The New Zealand dollar has been volatile

While the NZD/USD exchange rate remains at a similar level at the end of January as at the end of November, there have been sharp swings between these dates. In mid-January, the New Zealand dollar fell sharply, from around US 58 cents to less than US 55 cents, following the weak QSBO report and Standard and Poor’s downgrade of New Zealand’s foreign currency outlook from stable to negative.

The Official Cash Rate was reduced further…

On 29 January, the Reserve Bank cut the Official Cash Rate (OCR) by 150 basis points to 3.5%, noting the rapidly deteriorating outlook for trading partner growth as a key source for further weakness in the New Zealand economy. The Bank’s statement noted the weaker outlook for inflation and that further cuts in the OCR would be smaller than those seen recently.

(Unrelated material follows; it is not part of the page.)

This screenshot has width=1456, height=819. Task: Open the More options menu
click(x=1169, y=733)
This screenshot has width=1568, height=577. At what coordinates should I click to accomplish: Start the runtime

… and economic conditions will continue to be challenging

The general theme emerging from activity indicators in the past two months was of a rapidly weakening economy. September quarter GDP and the QSBO both point to ongoing weakness in the New Zealand economy. In addition, the outlook for the world economy has deteriorated since we completed our December Update forecasts. We now expect the economy contracted in the December quarter. While the October 1 tax cuts and lower fuel prices provided some cushioning for consumer spending, investment and export volumes are likely to have declined further. The economy is expected to continue weakening in 2009 with a further fall in real GDP predicted for the March quarter. As a result, growth appears to be developing in line with the December Update downside scenario, at least in the near term, with recent international developments pointing to further downside risk.